» **What you are asked to do**:
Only the lines from the one containing "Image resolution: width=760" through the end of the listing belong in the answer, repeated exactly, with no pictures.
╔══
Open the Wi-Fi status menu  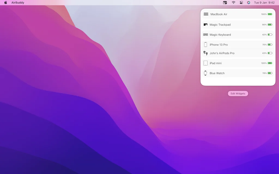click(233, 3)
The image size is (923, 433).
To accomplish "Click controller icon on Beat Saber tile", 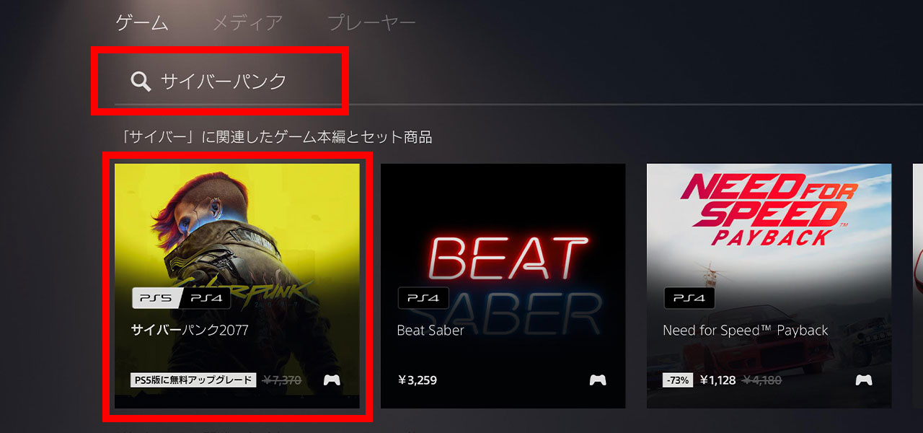I will coord(598,380).
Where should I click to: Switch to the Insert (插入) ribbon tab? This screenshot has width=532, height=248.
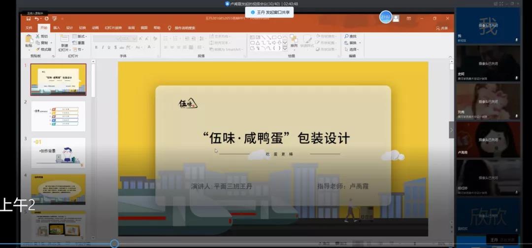tap(57, 28)
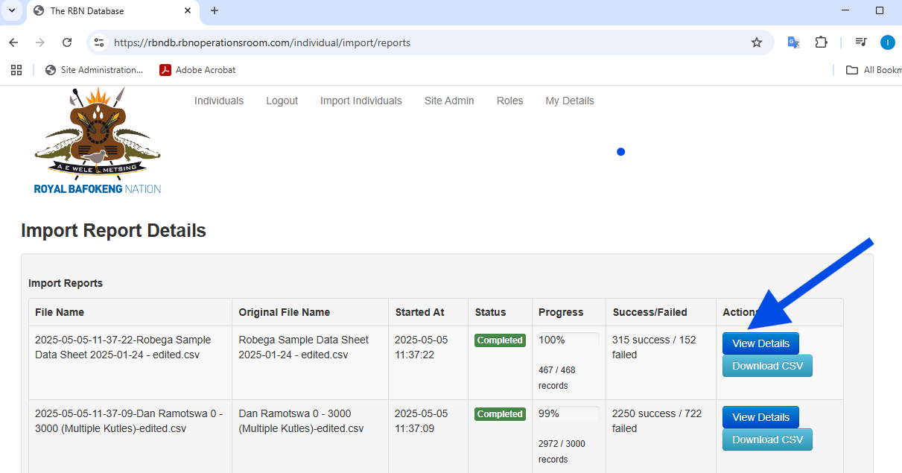
Task: Open the All Bookmarks folder
Action: (x=873, y=70)
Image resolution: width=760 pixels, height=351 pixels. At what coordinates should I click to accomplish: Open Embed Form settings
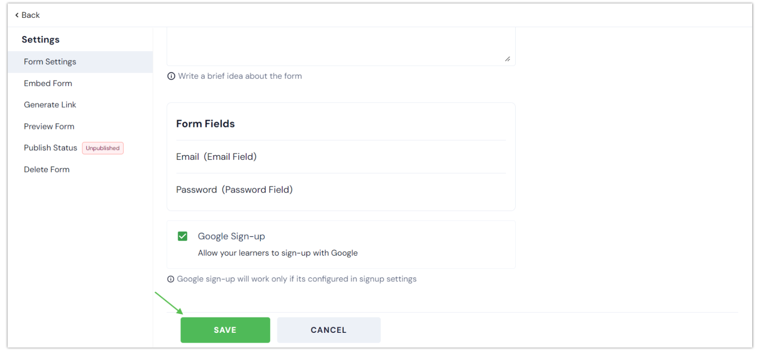(48, 83)
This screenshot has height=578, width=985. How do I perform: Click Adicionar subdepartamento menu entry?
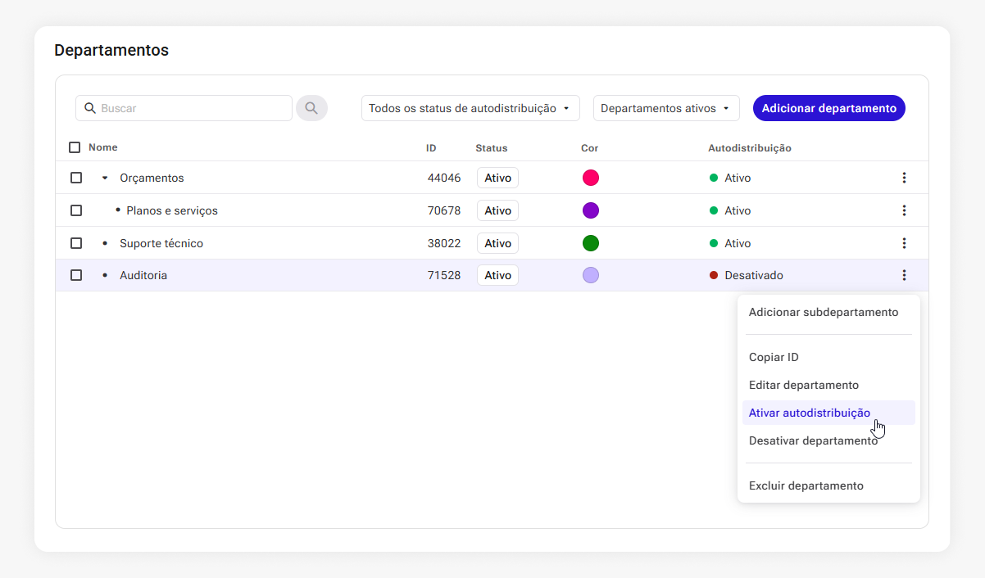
╚══
» **Task answer**:
Image resolution: width=760 pixels, height=351 pixels. At what coordinates should I click to accomplish: Open Embed Form settings
(48, 83)
This screenshot has height=578, width=985. How do I perform: Click Adicionar subdepartamento menu entry?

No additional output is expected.